Keynote Speakers




Catia Trubiani, Gran Sasso Science Institute (GSSI), Italy 

Title:

Predicting is better than Repairing, a tale on Software Performance degradation 

Abstract:

Anticipating the performance degradation of complex software systems is not trivial, even more so when systems are exposed to multiple sources of uncertainty, e.g., heterogeneous workloads leading to fluctuations in resource demands. The goal of this talk is to present some methodologies on how to interpret the performance analysis results with the goal of predicting software performance degradation and avoiding expensive repair actions. Recent results on real-world java applications and microservices will be presented, along with challenges and open research directions. 

Short bio:

Catia Trubiani is Associate Professor at the Gran Sasso Science Institute (GSSI), Italy. Among various national and international projects, she recently received funding by the call MUR-PRIN'22 under the Young Line action, and acting as scientific coordinator of the project. Her main research interests include the quantitative modelling and analysis of interacting heterogeneous distributed systems. More information: http://cs.gssi.it/catia.trubiani .




Enrico Vicario, University of Florence, Italy 

Title:

Leveraging non-Markovian models for the integration of model-based and data-driven approaches 

Abstract:

Quantitative evaluation of stochastic models plays a crucial role in the development and operation of a wide range of systems, applications, and processes, with notable applications in mastering the intertwined effects of concurrency and timing.

Validity and ease of generation of these models can now benefit from the growing spread of data technologies and data driven approaches, enabling combination of a-priori knowledge acquired by-design or by-contract together with parameters that are better learnt from observations.

To this end, representation of timings beyond the limit of memoryless Markovian behaviour largely improves the expressivity of models and their ability to retain observed or predefined characteristics. However, this also poses a hard challenge to make the same models amenable to efficient and tool-supported solution for practical implementation of quantitative analytics.

This talk will overview the Oris tool and its underlying Sirio library.
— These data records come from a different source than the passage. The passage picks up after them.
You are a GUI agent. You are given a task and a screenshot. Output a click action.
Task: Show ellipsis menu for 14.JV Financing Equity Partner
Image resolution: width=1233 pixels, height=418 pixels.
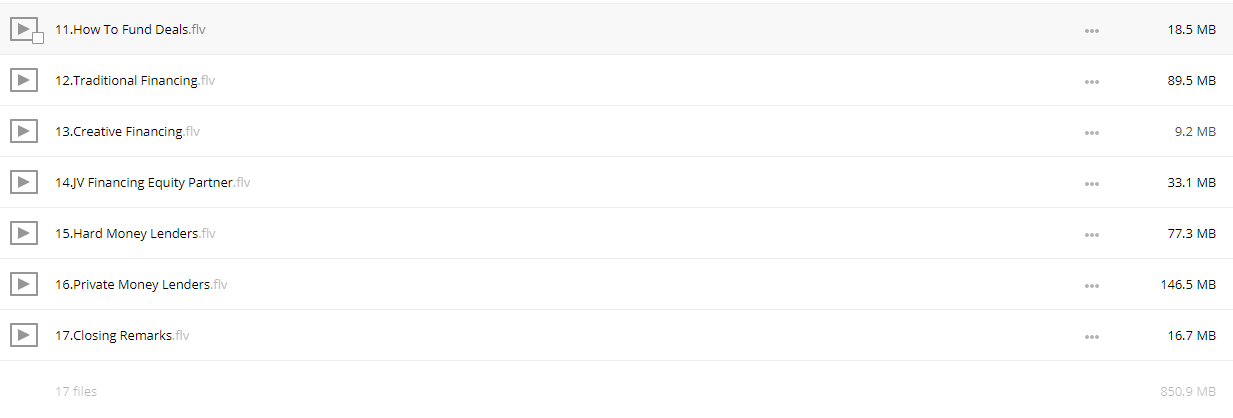[1091, 184]
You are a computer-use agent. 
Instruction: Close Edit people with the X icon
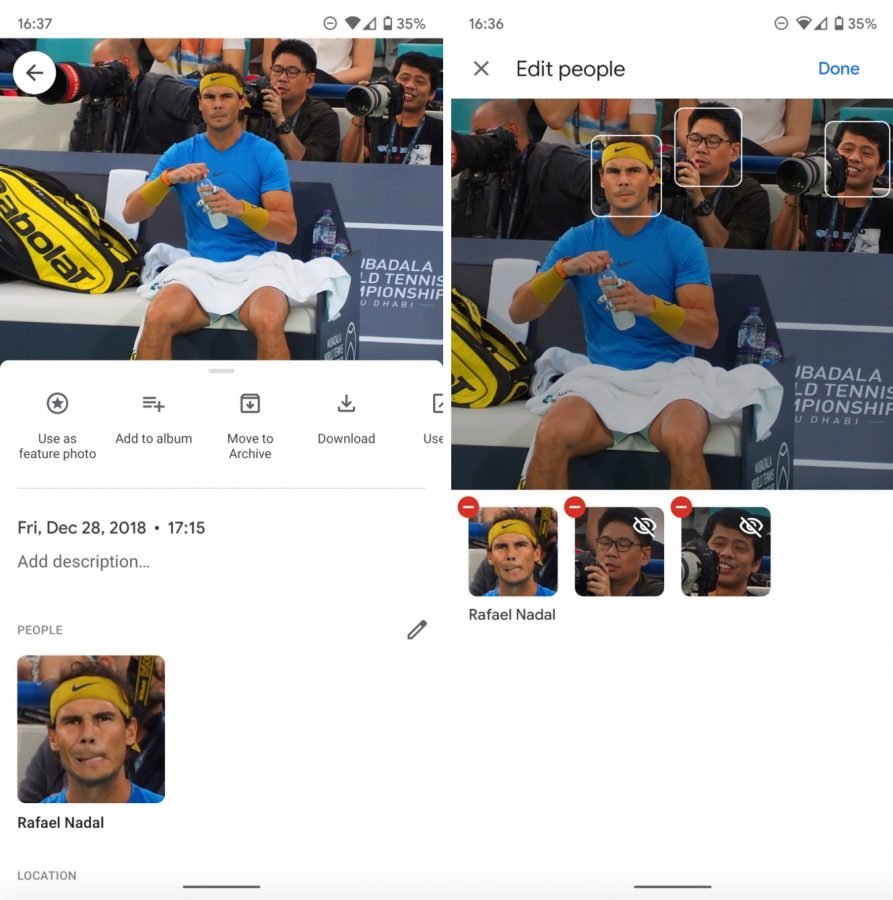[481, 69]
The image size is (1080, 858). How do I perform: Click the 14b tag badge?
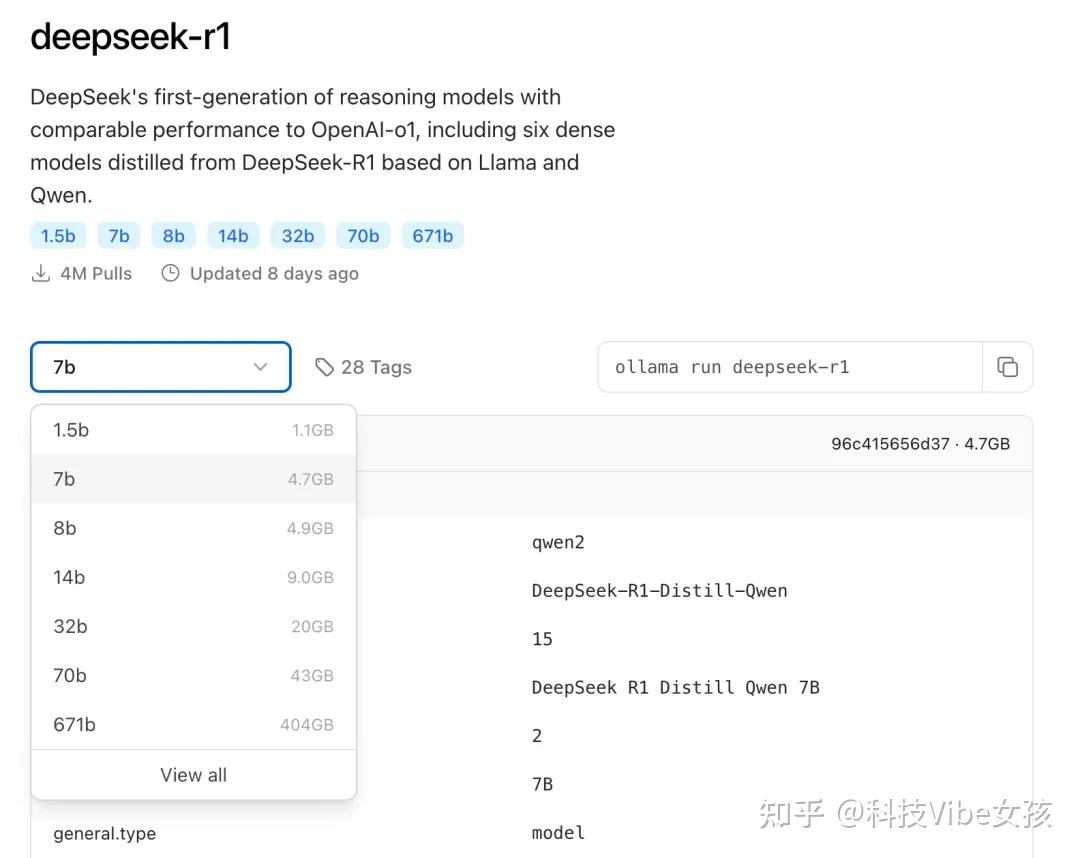[x=233, y=235]
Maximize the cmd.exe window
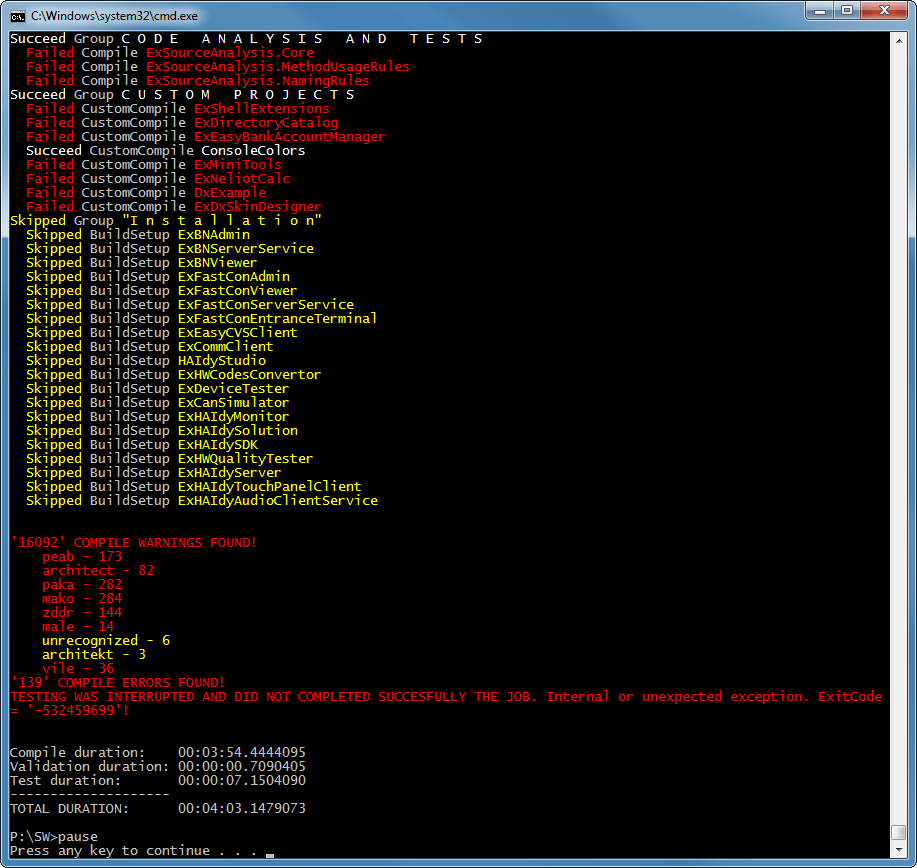This screenshot has height=868, width=917. tap(846, 13)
We will illustrate how this platform can be used in generation and analysis of models that combine timing constraints enforced by-design with stochastic parameters capturing observed behaviour. We will mention the underpinning theoretical principles and further challenges for development of theory and practice quantitative evaluation of non-Markovian models .

Short bio:

Enrico Vicario is a Full Professor of Informatics Engineering, Head of the Department of Information Engineering of the University of Florence, Director of the Sw Technologies Lab (https://stlab.dinfo.unifi.it/).

 

He works in the area of Software Engineering, with a twofold focus on applications and methods of quantitative evaluation of stochastic models and on the practice of software development.  He is author of more than 150 papers indexed on Scopus.

 

He serves as chair of the steering committee of QEST and General Chair of ISSRE'23, and has repeatedly served in the Program Committee of major conferences in the area of quantitative evaluation, including QEST, ISSRE, DSN, EDCC, EPEW, FORMATS, ICPE, ECMS, ValueTools.

He is a faculty member of the PhD program in Smart Computing, jointly delivered by the Universities of Florence, Pisa, and Siena  (http://smartcomputing.unifi.it/).

 

He carries a continuous activity of experimentation and technological transfer in the area of SW architecture and engineering, and is cofounder and scientific director of two spin-offs of the University of Florence: Jaewa (www.jaewa.com), active since year 2013; and Wedge Engineering (https://www.wedge.srl/), active since February 2022.

 

He is scientific leader for the development of the Oris tool and Sirio Java library for production and evaluation of stochastic models (www.oris-tool.org).